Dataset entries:
###

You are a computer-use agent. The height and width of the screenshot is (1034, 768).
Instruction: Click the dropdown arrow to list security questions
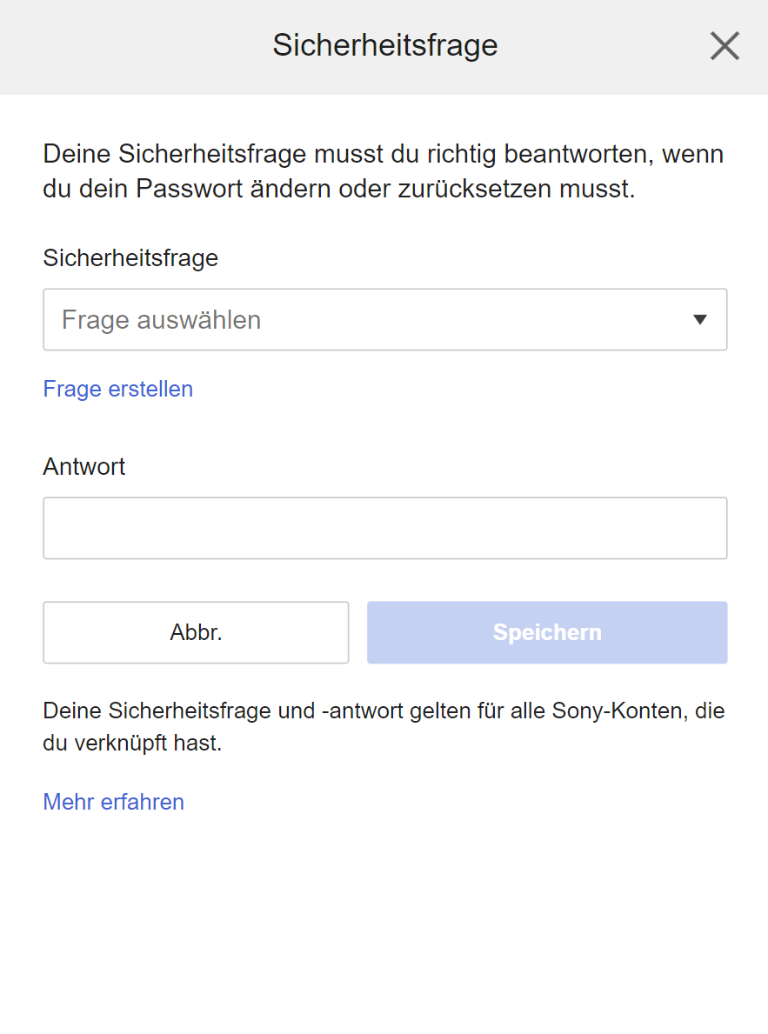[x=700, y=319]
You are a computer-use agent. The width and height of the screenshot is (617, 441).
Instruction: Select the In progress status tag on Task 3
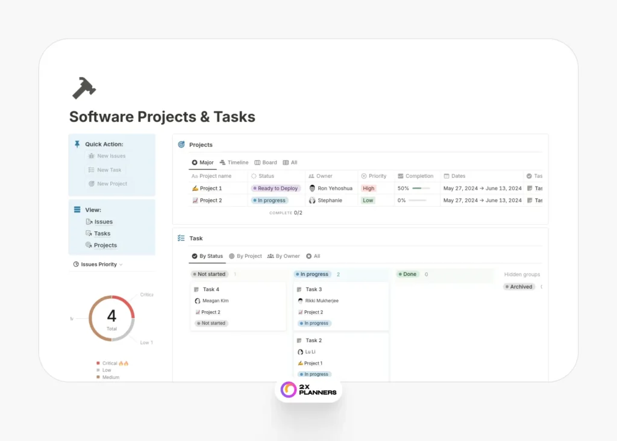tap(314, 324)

###

### PROBLEM STATEMENT
Give a verbatim transcription of the entries, leaving out the pictures.

### SOLUTION FOR THIS EXERCISE
You are a computer-use agent. The height and width of the screenshot is (1034, 768).
Instruction: Click the dropdown arrow to list security questions
[x=700, y=319]
You are a computer-use agent. The width and height of the screenshot is (617, 441).
Instruction: Select the In progress status tag on Task 3
tap(314, 324)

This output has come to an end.